Challenger's Cup 2016

Challenger's Cup 2016

WCM mkkuhner
Dec 1, 2016, 7:49 AM |

The winner of the Challenger's Cup gets to play in the Washington State Closed Championship, a feat which otherwise demands a rating close to 2300.  This attracted 28 players to the top section, including last year's co-winner Viktors Pupols, and another 34 to the lower section (U1800).  Quite a turnout for a weekend tournament!

I was skeptical of my ability to play well due to stress, but decided that the tournament would be a fun distraction and a way to keep in chess shape.  I hadn't studied chess significantly since September.  I knew this could mean a rating hit, but I'm trying to teach myself to focus on improvement rather than rating.... It was also a dual USCF/FIDE rated tournament, and I try to play in FIDE events whenever possible, if only to increase the pool of FIDE-rated NW players by donating my excess rating points to them.
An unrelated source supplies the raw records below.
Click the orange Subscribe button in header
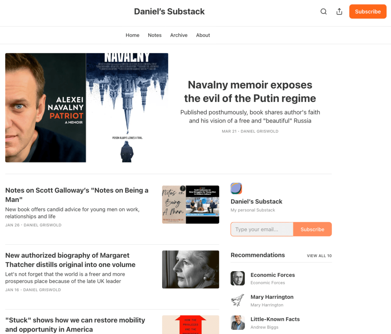This screenshot has width=391, height=334. click(368, 11)
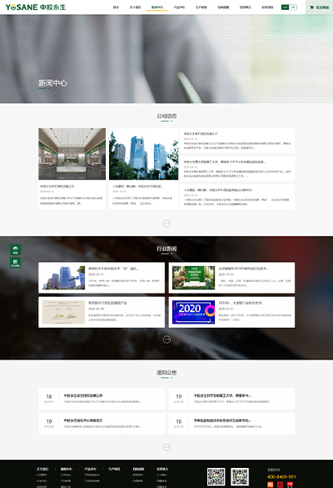Viewport: 333px width, 488px height.
Task: Open the notice dated 18 in top-left card
Action: tap(102, 399)
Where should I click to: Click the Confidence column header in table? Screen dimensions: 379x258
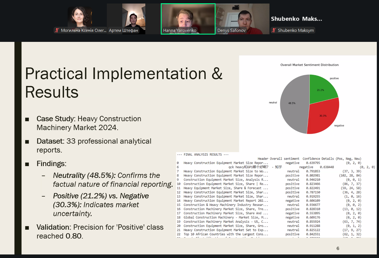(311, 159)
The Open section of this tournament has routinely been a 4 round Swiss.  There were far too many players for this format, as there have been for several years, but it's felt that having a forced round on Friday night will lose too many players, and our usual solution--G/60 on Saturday morning--can't be FIDE rated.  Still, I hope that in the future it will be expanded to 5 rounds, to avoid results like this year's (three co-winners!)
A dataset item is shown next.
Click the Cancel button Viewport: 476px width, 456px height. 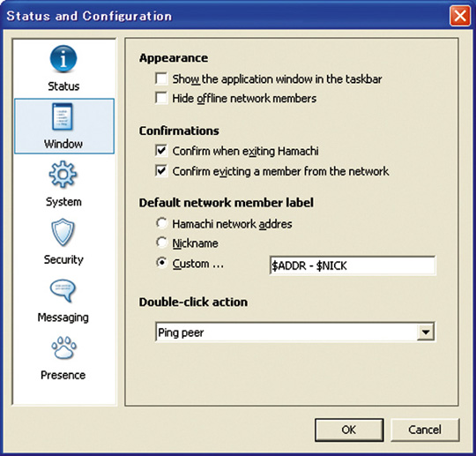coord(425,430)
In round 1 I was paired with Brian Raffel, who was playing up in the top section as usual.  Brian has often been a difficult opponent for me, but this time I managed to get an acceptable game out of the Exchange French.
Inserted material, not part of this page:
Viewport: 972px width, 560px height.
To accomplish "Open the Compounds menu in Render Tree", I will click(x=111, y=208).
In round 2 I faced NM Michael Lin, an online friend.  I got into bad trouble in an unfamiliar line of the Two Knights Defense, but then managed to make a reasonable fight of it.
This was a fairly exhausting game, and I arrived the next day in poor shape for chess.
I was facing Addison Lee, an ambitious teenager.  I'd beaten him in the Class Championships from a bad position, and he was out for revenge.
So that was a five-hour game with a downbeat ending, and now I had to play another round.  I was wondering why I'd inflicted this on myself.... I was matched with Davey Jones, another ambitious teenager; I think he's one of Josh Sinanan's students.  Though I didn't recall the game at the time, my records show he beat me in the Seattle Chess Club Championship in 2015, winning a piece against my mishandled French Tarrasch.
I can't show this game, because my scoresheet totally stops making sense around move 23.  It was a Delayed Alapin with an early ...d5 by Black.  I hung a pawn repeatedly but Davey cautiously (probably too cautiously) didn't take it.  Eventually we came down to a queen endgame in which I initially felt I had winning chances, but Davey proved able to defend all of my attempts--I had a few too many pawn weaknesses.
All the other games were over.  Players who hoped to get their prizes before they had to leave were rolling their eyes at me.  It was dark and rainy outside, and late on a Sunday night, and the buses were thinning out....
I offered the trade of queens, and Davey, who was in fairly bad time trouble, accepted it.  No doubt he wanted to simplify his calculations.  But we then had a graphic demonstration of Silman's principle "All pawn endings are confusing" and ended up in a pawn race where my pawn, queening, would control the queening square of his.
Davey played very well, except for clock handling; he made the first time control with seconds to spare, and I suspect time pressure (as well as fatigue) influenced his error at the end.
So that was 2-2, an acceptable result but not a good one--and lucky to get it, as Davey should have drawn me.  The Open section was won by three of the elite teenagers:  Anthony He, Derek Zhang, and Naomi Bashkansky.  All three had excellent tournaments.  Anthony had the best tiebreaks and will play in the State Championship, which should be a good challenge for him.